这篇arXiv 2605.07316提出的隐式压缩正则化(ICR)思路,让我眼前一亮。核心洞察在于:传统长度惩罚或提前退出策略,本质上是外部强加的硬约束,容易破坏模型对推理深度与准确性的自适应平衡。ICR通过内部更短分布(shorter distribution)施加正则化,让模型在保持推理质量的前提下,主动压缩冗余链条。这更像是一种训练动态的“软引导”,而非暴力截断。
从我个人的实践经验来看,在RL后训练中,模型确实容易陷入“过度思考”的陷阱——尤其是当奖励信号稀疏时,模型会倾向于生成冗长的推理步骤来覆盖不确定性。但长度惩罚往往导致精度下降5%-10%,而ICR似乎能在不牺牲准确性的情况下实现压缩。关键问题在于:这种“内部更短分布”是如何自动发现的?论文是否揭示了隐式压缩与注意力机制中token重要性分布的关联?
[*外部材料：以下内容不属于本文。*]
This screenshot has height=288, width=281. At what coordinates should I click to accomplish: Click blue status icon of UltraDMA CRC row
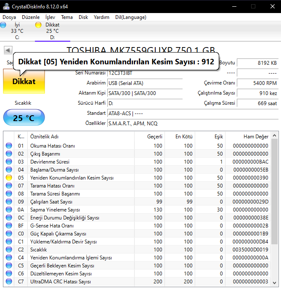pyautogui.click(x=9, y=282)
值得探讨的两个技术方向:1)ICR是否会对多步推理的因果链完整性产生潜在破坏?2)这种正则化方法能否与MoE架构的稀疏激活特性协同,进一步降低推理成本?
从行业视野看,ICR代表了一种趋势:后训练阶段从“惩罚冗余”转向“引导简洁”。这可能会推动RLHF范式向更细粒度的训练信号设计演进,甚至影响未来推理模型(如o1系列)的压缩策略。不过,目前还缺乏大规模多任务对比实验,期待后续研究能提供更多消融分析。